8

I know "How TLS works" has been discussed numerous times here and crypto, but I am still somewhat confused and would like to summarize what I know so far 1 in this giant blob of text with the hope that one day this becomes helpful.

There are two popular TLS key-exchange methods: RSA and DH. In either case, the typical TLS Handshake looks like this:

  1. Client sends a ClientHello message which contains the maximum TLS version that it supports and a list of cipher suite in the order of preferences. In addition, a random 28-byte value called ClientHello.random is also transferred.

  2. The server replies with a ServerHello message with the best cipher suite and version it can support, along with its own random 28-byte value called ServerHello.random and a digital certificate.

  3. The client verifies the server's digital certificate against its trusted CA store. Then the client creates a pre_master_secret, encrypts it with the server's public key extracted from the server's digital certificate, and sends that back to the server. This is known as the ClientKeyExchange.

  4. The server decrypts the message using its private key, and then generates a master secret.

The way master_secret is generated in TLS 1.2 is as follows 2:

  master_secret = PRF(pre_master_secret, "master secret",
                      ClientHello.random + ServerHello.random)
                      [0..47];
  1. Afterward, the client also sends ChangeCipherSpec record (6 bytes) to the server, indicating it wants to use symmetric encryption as well as Finished message.

  2. The server responds back with ChangeCipherSpec as well as Finished message.

  3. From this point onward, all traffic will be communicated over TLS and are encrypted.

Question 1: What is "master secret" in the derivation? In other words, what is the actual value?

Question 2: How does client encrypt its message? What key/secret is used? I am not sure the role of master_secret?

Question 3: In 3 (RFC section 7.3), it says the following, what are those "random values" and what are their purpose?

  • Generate a master secret from the premaster secret and exchanged random values.

Question 4: I often read the term "session key". What is it? Is it the master_secret?


RSA

I know that RSA can be used in step 3 above for integrity control, meaning using public-private key asymmetric encryption so pre_master_secret is not readable in plaintext.

DH The major weakness of using RSA is that using server private key. An attacker can record all traffic and decrypt traffic if the server's private key is compromised. So to provide forward secrecy 4, DH can be used.
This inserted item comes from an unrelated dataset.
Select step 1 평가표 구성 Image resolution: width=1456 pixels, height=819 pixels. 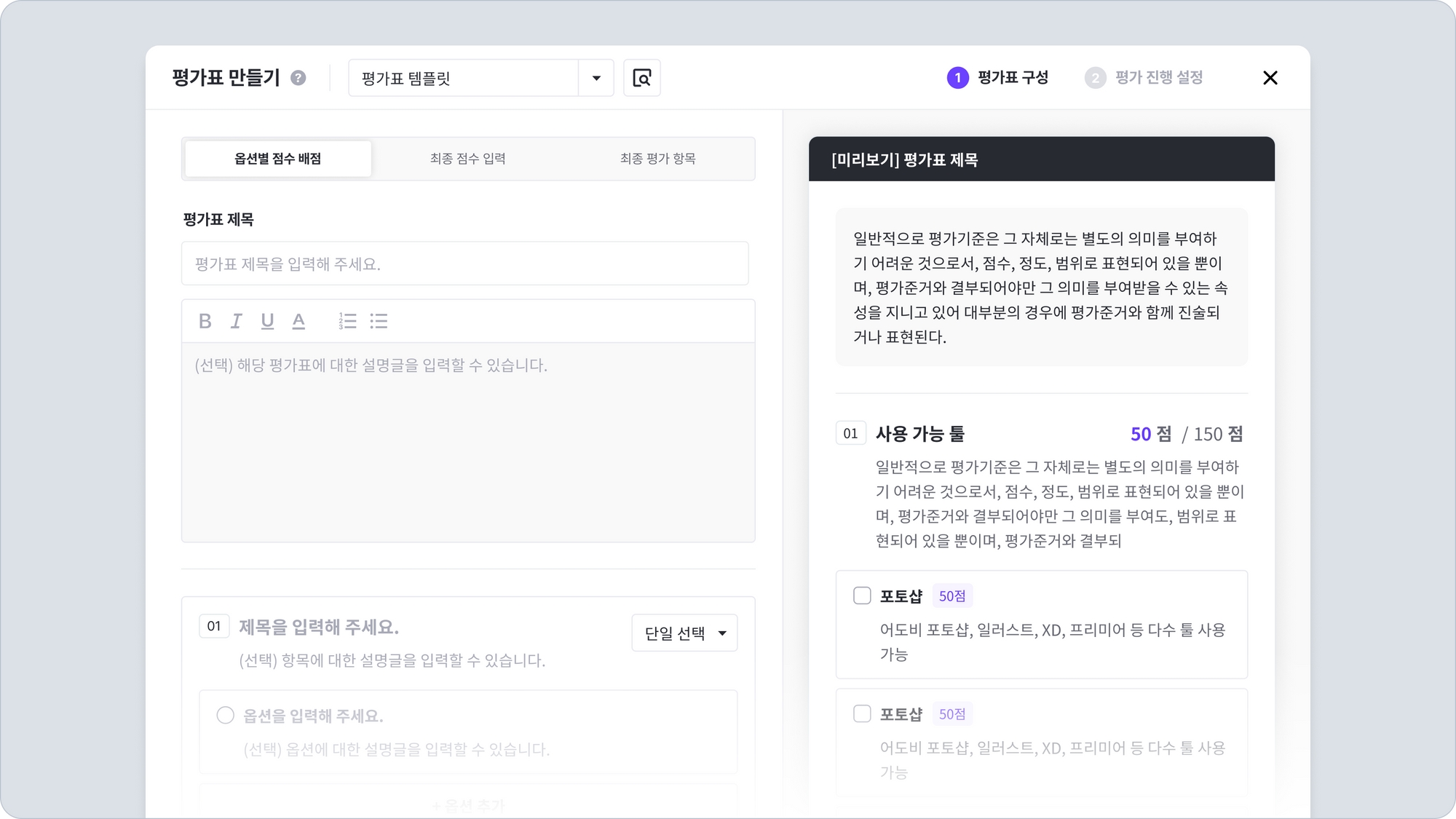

DH works on the principle of discrete algorithm. The mathematical properties allow both sides (the client and the server) to generate its own secret (a, b respectively), and derive to the same shared secret given p, G and g^X mod p (where x is a and b respectively) over the public channel (the world can read them) 5.

Question 4: I believe all subsequent traffic will be encrypted using the shared secret, correct?


Perfect Forward Secrecy (PFS)

To ensure no one can read prior logged traffic, PFS was introduced. Basically, instead of using a long-lived shared key, client and server generate short-lived session keys which are discarded from memory.

Question 5: What are the short-lived keys? X (a, and b respectively) of client and server's?


PSF and RSA

My understanding is RSA is used for authentication (what 'server' sends is coming from 'server', not MiTM). There's HMAC for integrity checks, which is generated during key exchange.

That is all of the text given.